Based on these findings, our research has highlighted the need for children ages 8 to 13 years old, who experience authoritative parenting style, to be evaluated for the possible presence of generalized anxiety disorder. Furthermore, pupils ought to be educated about risk factors associated with depression and anxiety, as well as sources of assistance available to them. The school based mental health report of Canada (2013) recommended professional learning in mental health for students, parents, and teachers. It also recommended that there should be adequate numbers of trained mental health professionals in schools, to identify and assist students with mental health problems, such as internalizing disorders, as well as their parents.
4.2 Limitations
The results of this study cannot be generalized, firstly because causal inferences cannot be drawn from this cross-sectional study design. This means that a causal directionality of parenting styles to depressive and anxiety symptoms cannot be established.
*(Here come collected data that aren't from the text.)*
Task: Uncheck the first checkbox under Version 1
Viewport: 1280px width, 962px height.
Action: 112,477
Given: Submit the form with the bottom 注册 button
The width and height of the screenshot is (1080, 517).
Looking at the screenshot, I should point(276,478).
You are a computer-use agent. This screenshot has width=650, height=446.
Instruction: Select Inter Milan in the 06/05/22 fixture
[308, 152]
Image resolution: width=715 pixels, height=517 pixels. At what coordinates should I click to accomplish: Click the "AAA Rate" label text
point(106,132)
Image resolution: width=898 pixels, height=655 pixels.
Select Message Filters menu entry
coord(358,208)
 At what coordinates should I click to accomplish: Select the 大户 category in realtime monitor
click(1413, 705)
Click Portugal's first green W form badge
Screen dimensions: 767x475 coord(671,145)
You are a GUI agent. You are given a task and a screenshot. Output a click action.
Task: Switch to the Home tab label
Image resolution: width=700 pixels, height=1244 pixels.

It is possible that children who are depressed or anxious may perceive their parents as neglectful or authoritarian when that may not be the case. Secondly, data obtained are the perceptions of the children; it has not been contrasted with the parents point of view. Thirdly, depressive and anxiety data were obtained only through self-reports; we did not use clinical interviews to diagnosed internalizing disorders. Therefore, students may not have met the diagnostic criteria for internalizing disorders, but reported only symptoms of the disorders. Additionally, children reported on both parents using a single measure. That limited our ability to understand unique associations of mothers versus fathers behavior with child symptoms. Nonetheless, in spite of these limitations, this study has added to the knowledge of Colombian parenting styles (authoritative, authoritarian, neglectful, and permissive), and the associations with students sex, age and symptoms of depression and anxiety. Future research is needed to identify any causal directionality between parenting styles and internalizing disorders among Colombian youth.
5. Conclusions
As previous studies in Colombia (Prieto-Montoya et al., 2016), the two parenting styles most reportedly used by youth in Sincelejo (Sucre) were authoritative and neglectful parenting style. Furthermore, similar to prior research (Brassell et al., 2016; Lipps et al., 2012), parental practices were linked to the presence of internalizing symptoms: students who perceived that their parents used authoritarian or neglectful parenting styles reported more depressive symptoms than those whose parents used authoritative parenting style; and those whose parents used authoritative or permissive parenting reported lower depressive symptoms than those whose parents used authoritarian styles.